Weltraummacht Indien?
Der Subkontinent hat ein ambitioniertes Raumfahrtprogramm aufgelegt, das aber auch militärischen Zwecken dienen könnte.
Wenn es um die Konkurrenz zu den Raumfahrernationen USA und Russland geht, findet in den Medien vor allem das aufstrebende Riesenreich China häufig Erwähnung – schließlich will man dort bis 2026, wenn nicht gar schon 2017 auf den Mond. Wie das Technologiemagazin Technology Review in seiner Online-Ausgabe schreibt, verfolgt aber auch der zweite große asiatische Aufsteiger, Indien, hochfliegende Weltraumpläne.
Ex-Präsident A.P.J. Abdul Kalam kündigte bereits im Frühjahr vor internationalen Experten eine Ausweitung des breiten Satellitenprogrammes des Landes an. Aber auch Mondmissionen und ein wiederverwendbares Raumfahrzeug (Reusable Launch Vehicle, RLV) plane das Land – mit einem innovativen "Hyperplane"-Scramjet-Antrieb. Indien sei klar, dass die globale Bevölkerung die in der Erde befindlichen fossilen Brennstoffe noch im 21. Jahrhundert aufbrauchen werde. Deshalb sei eine "industrielle Revolution im Weltraum" notwendig, um dort Energiequellen zu erschließen. Er denke dabei an gigantische Sonnenkollektoren im Orbit, die sein Land eines Tages bauen werde.
Besonders die Bemühungen um das indische RLV mit dem Rufnamen "Avatar" werden von internationalen Weltraumexperten aufmerksam verfolgt – sollte es tatsächlich funktionieren, könnte der flugzeugähnliche Launcher die Kosten für die Satellitenausbringung ins All deutlich reduzieren. Allerdings merken Kritiker an, dass die Inder ihrer nationalen Weltraumbehörde ISRO bis dato nur ein vergleichsweise geringes Budget zugestehen – so könnte das RLV ohne ausländische Partner kaum abheben. Außerdem erreicht Avatar nur Höhen um 100 Kilometer – zu niedrig für einen verlässlichen Satellitenbetrieb.
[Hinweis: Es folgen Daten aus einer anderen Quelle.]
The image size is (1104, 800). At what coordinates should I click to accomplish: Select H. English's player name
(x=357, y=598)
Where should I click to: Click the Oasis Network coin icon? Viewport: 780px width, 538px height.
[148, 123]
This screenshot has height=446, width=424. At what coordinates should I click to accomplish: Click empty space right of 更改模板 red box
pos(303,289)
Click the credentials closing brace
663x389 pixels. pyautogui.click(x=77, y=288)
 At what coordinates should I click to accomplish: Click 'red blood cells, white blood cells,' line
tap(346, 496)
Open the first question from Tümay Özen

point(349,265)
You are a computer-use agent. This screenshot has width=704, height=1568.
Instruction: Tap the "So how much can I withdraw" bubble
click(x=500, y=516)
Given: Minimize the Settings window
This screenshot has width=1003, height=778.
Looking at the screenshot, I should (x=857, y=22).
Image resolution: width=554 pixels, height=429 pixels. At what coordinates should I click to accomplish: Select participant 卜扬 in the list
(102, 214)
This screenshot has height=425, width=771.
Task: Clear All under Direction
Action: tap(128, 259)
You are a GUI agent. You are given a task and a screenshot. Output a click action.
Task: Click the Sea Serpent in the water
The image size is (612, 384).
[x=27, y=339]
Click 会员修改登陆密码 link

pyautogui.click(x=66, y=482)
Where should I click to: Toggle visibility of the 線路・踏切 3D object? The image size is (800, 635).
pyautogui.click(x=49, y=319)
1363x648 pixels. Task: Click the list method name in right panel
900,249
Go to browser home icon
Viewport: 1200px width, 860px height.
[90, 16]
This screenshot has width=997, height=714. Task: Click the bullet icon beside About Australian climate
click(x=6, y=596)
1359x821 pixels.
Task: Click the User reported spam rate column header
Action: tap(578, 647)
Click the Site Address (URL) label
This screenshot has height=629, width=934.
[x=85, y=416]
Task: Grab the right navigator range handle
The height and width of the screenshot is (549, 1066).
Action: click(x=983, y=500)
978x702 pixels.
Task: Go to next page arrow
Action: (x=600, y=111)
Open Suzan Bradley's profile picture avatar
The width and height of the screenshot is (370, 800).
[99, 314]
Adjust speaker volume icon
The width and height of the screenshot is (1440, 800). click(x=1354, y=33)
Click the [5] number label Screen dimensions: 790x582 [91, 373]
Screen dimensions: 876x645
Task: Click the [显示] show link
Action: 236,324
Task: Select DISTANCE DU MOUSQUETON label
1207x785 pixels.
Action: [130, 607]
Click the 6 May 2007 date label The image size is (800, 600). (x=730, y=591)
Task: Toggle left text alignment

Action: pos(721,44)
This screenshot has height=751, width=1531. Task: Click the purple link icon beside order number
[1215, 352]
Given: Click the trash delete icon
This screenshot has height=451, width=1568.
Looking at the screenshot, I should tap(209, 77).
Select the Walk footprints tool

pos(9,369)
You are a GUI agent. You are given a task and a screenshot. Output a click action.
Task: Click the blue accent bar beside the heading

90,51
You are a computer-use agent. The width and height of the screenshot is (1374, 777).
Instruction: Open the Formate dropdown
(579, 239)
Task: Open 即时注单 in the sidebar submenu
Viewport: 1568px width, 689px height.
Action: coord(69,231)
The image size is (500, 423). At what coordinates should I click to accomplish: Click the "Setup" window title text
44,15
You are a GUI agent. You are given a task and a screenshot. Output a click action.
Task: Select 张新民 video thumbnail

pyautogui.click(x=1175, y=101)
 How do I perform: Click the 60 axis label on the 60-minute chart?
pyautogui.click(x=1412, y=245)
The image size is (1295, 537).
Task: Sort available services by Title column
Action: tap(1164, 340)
Zwar könnte eine weitere Stufe der Nutzlast den notwendigen zusätzlichen Schub in die Umlaufbahn verpassen. Doch der Grund, dass Avatar nur so niedrig fliegt, könnte auch ein anderer sein: Das RLV ließe sich dann zumindest als weltweite Startplattform für Cruise Missiles nutzen. Sollte sich das Projekt tatsächlich als militärisches Vorhaben erweisen, wären die indischen Weltraumforscher aber sicher nicht die ersten Möchtegern-Raumfahrer, die ihre hochfliegenden Träume vom Aufbruch ins All anfänglich mit Hilfe des Verteidigungsministeriums umsetzen würden – dort gibts schlicht mehr Geld als bei zivilen Institutionen.